SPILLO SUD/ Reddito di cittadinanza, la mortificazione da evitare per il Mezzogiorno

L’ultimo rapporto Srm-Confindustria segnala un arretramento del Sud rispetto al resto del Paese. E lo cose non sembra potranno migliorare

30.12.2018 - Alfonso Ruffo
Luigi Di Maio
Luigi Di Maio, vicepremier M5s (LaPresse)

Natale è appena passato e tra poco entra il nuovo anno. La situazione è questa: Napoli si presenta bellissima con il sole caldo, il mare scintillante, le canzoni addolorate, le chiese cariche di tesori, i musei colmi di opere d’arte, le pizze profumate, le strade intasate dai turisti, la borghesia che non si vede, il popolo incontinente.
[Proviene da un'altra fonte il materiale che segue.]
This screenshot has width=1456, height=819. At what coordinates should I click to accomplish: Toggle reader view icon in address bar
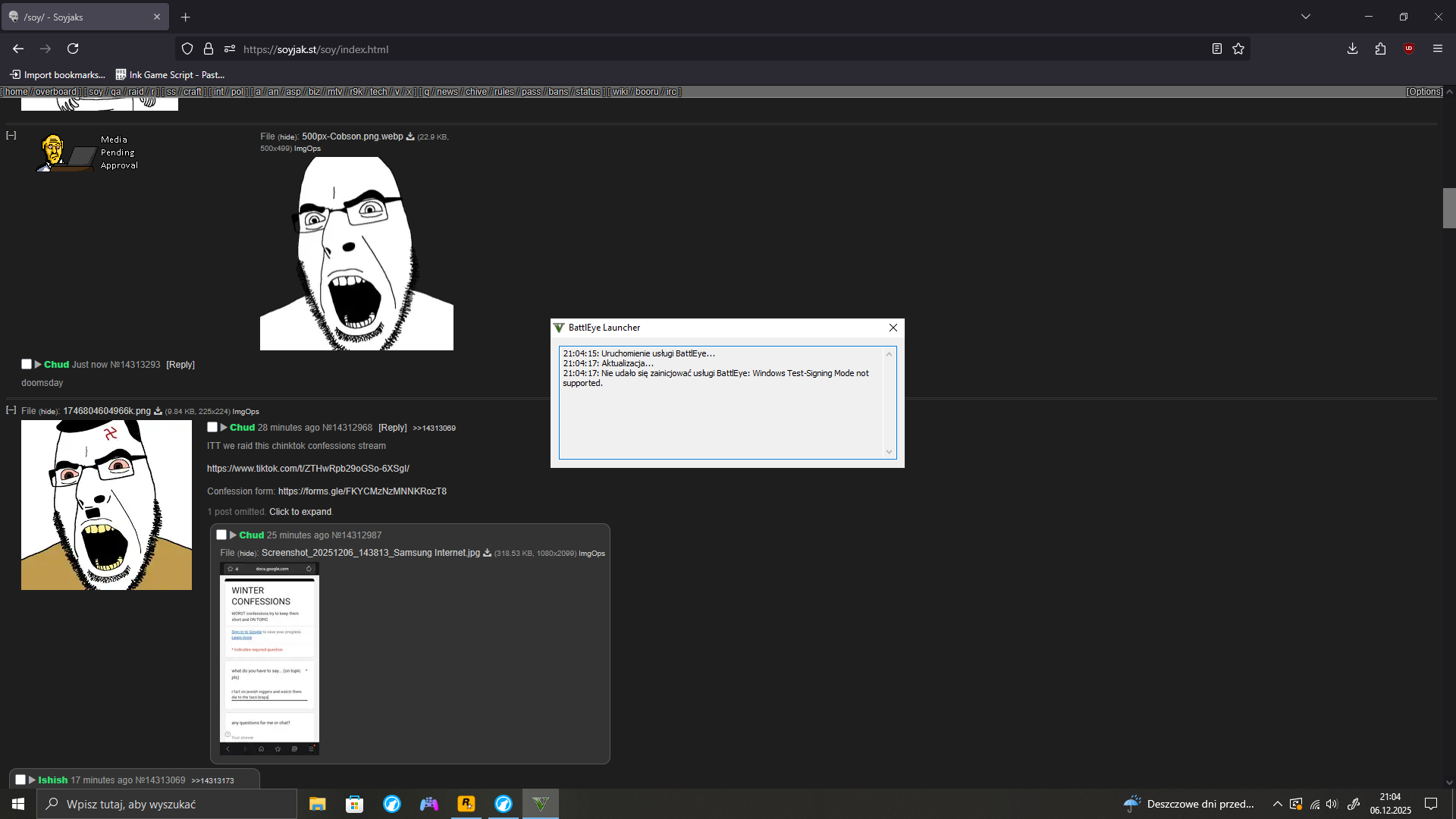tap(1216, 49)
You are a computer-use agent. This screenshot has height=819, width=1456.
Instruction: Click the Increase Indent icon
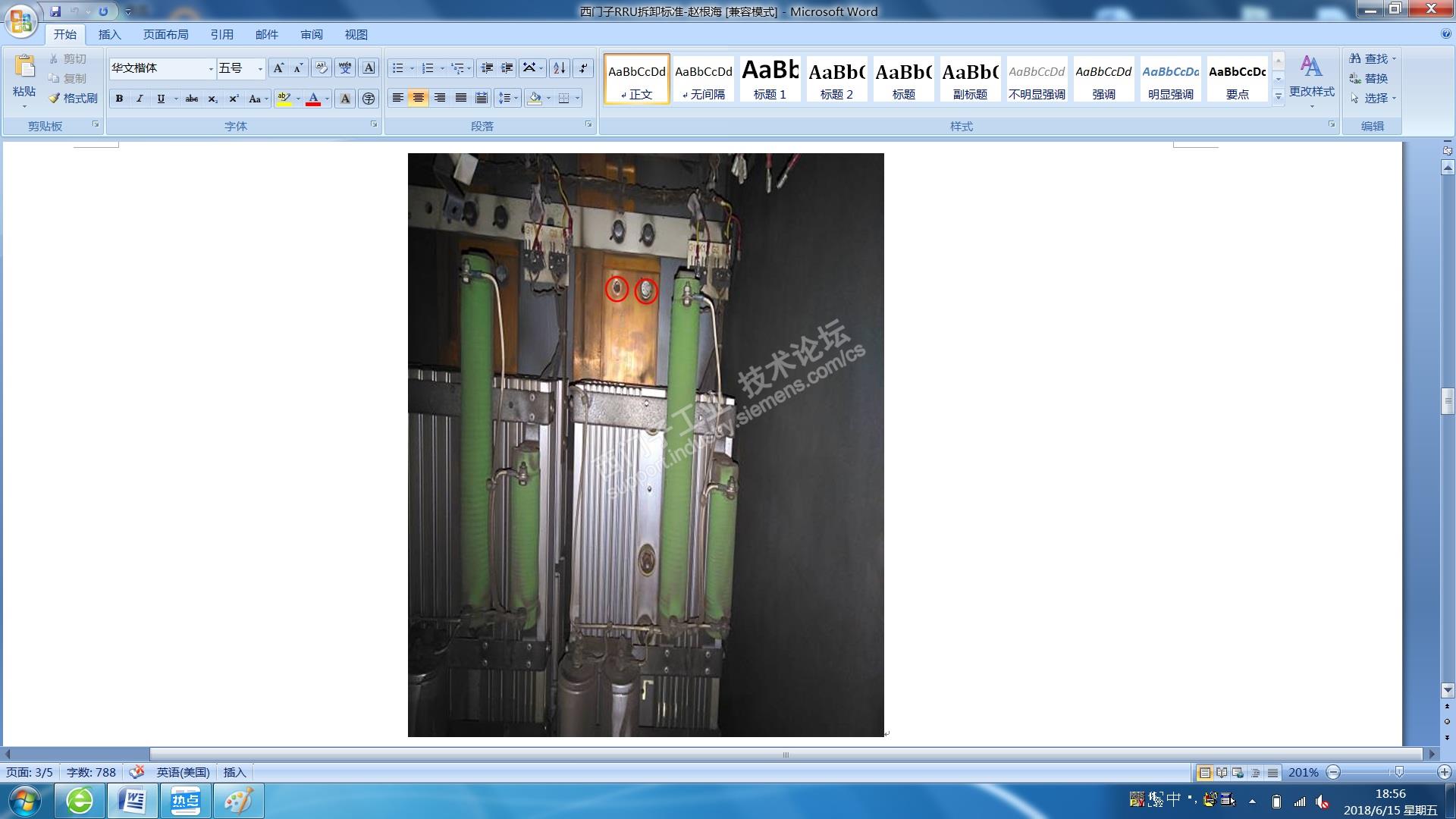pyautogui.click(x=507, y=68)
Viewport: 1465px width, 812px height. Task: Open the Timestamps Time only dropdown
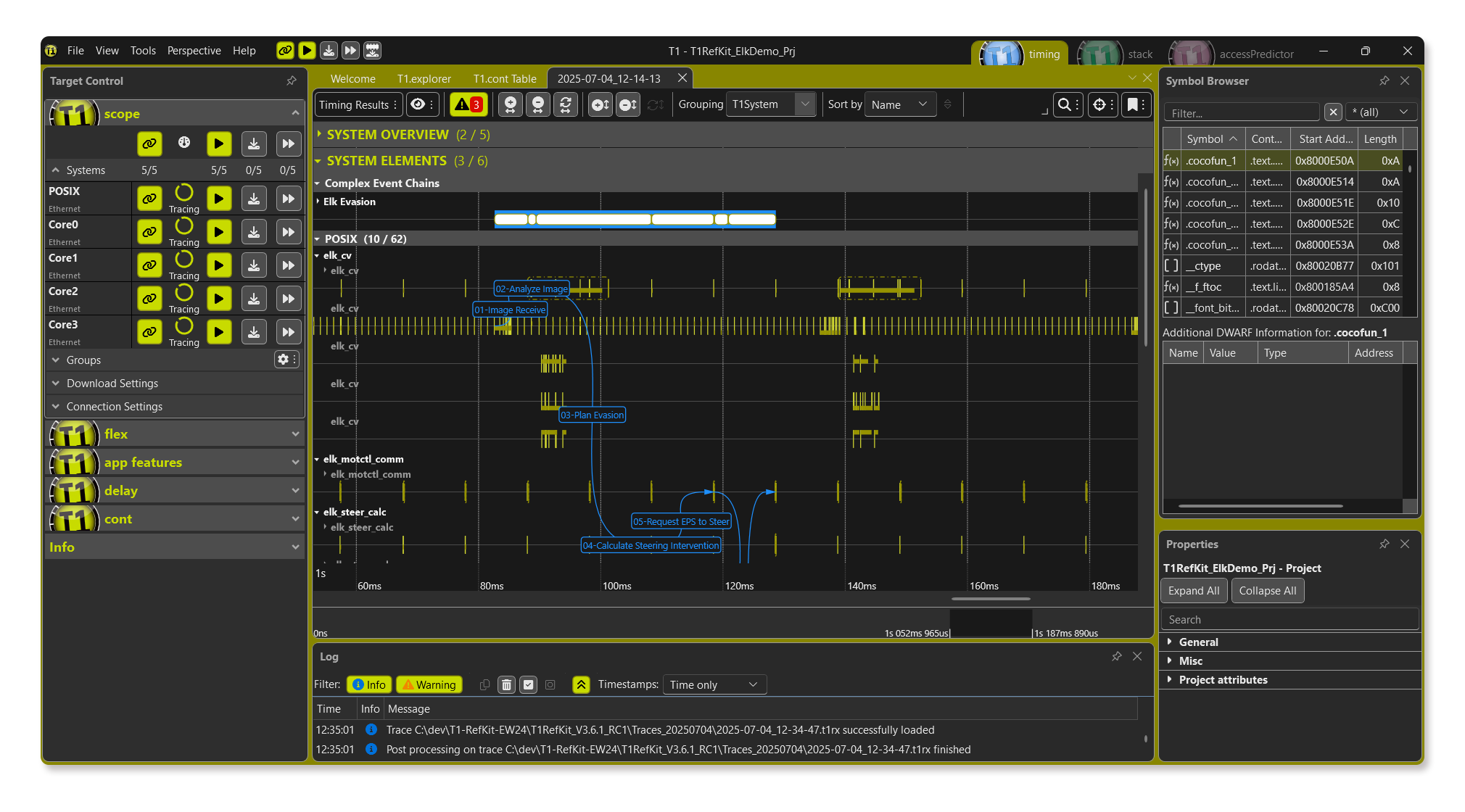tap(714, 684)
Poi capita che una signora arrivi sul posto di lavoro, passi in fretta la carta elettronica per dimostrare che è in servizio, spieghi con gli occhi al sorvegliante che però non entra subito perché prima ha qualcosa di suo da fare. E capita che il sorvegliante dia l’assenso sempre con lo sguardo perché è nel frattempo impegnato in una telefonata privata.

Scene di ordinaria amministrazione all’indomani dell’ultimo rapporto Srm-Confindustria sulla condizione del Mezzogiorno. Un Mezzogiorno che continua ad arretrare rispetto al resto del Paese perdendo investimenti pubblici e occupazione. Un Mezzogiorno le cui prospettive di crescita diventano sempre più evanescenti. Con una capitale – storica, morale, materiale – ormai incapace di generare quella classe dirigente che per tanti anni l’ha tenuta agganciata al carro dello sviluppo del Paese riuscendo in qualche stagione ad avvicinare la carrozza di coda alla locomotiva. Nell’illusione che la carrozza potesse trasformarsi in locomotiva anch’essa.

Allo stato delle cose la prospettiva più accattivante per il corpaccione del Sud – 20 milioni di abitanti e un terzo del territorio nazionale – è il reddito di cittadinanza. Una misura bandiera del Movimento 5 Stelle, che non a caso ha qui fatto il pieno dei voti, non ancora chiara nell’applicazione e ridotta nell’importo per i vincoli di bilancio. Ma assai pericolosa per quello che può insegnare e per l’utilizzo che se ne potrà fare. Invece che puntare sul potenziamento degli strumenti per le imprese, renderle più competitive anche con azioni di sistema e metterle in condizione di assumere, si è scelto di procurare un reddito fittizio a chi può dimostrare che un reddito non ce l’ha.

Nulla a che vedere, comprensibilmente, con la soddisfazione del bisogno che è, sì, molto esteso ma anche difficile, difficilissimo, da provare. Soprattutto in certe aree dove il guadagno non segue le regole del diritto e si può essere ricchi pur passando per nullatenenti e sfuggire agli occhi dello Stato e alle grinfie delle tasse. E che messaggio si dà ai giovani meridionali mentre l’economia frena e le previsioni d’istituzioni e centri di ricerca non sono incoraggianti? Cercate fortuna altrove o attrezzatevi per intercettare l’aiuto di Stato? Qual è il racconto alternativo che si può offrire a chi, sprezzante del pericolo che corre, vorrebbe impegnarsi?

Tanto più che l’altra faccia della medaglia, quella che raffigura l’operoso Nord, presenta una sempre più pressante richiesta di autonomia. Autonomo il Nord, sussidiato il Sud. È questo l’assetto organizzativo che vogliamo dare alla seconda manifattura d’Europa invece che puntare sulla sua vocazione industriale e sulla forza dell’unità?

Come nel quadretto iniziale – oleografico e verissimo allo stesso tempo – tutti sappiamo ciò che è giusto e ciò che non lo è. Eppure, ci adattiamo al contesto prendendoci quello che possiamo e concedendo agli altri spazi di libertà abusiva. Privi come siamo di buoni esempi e direzione di marcia. Indifferentemente.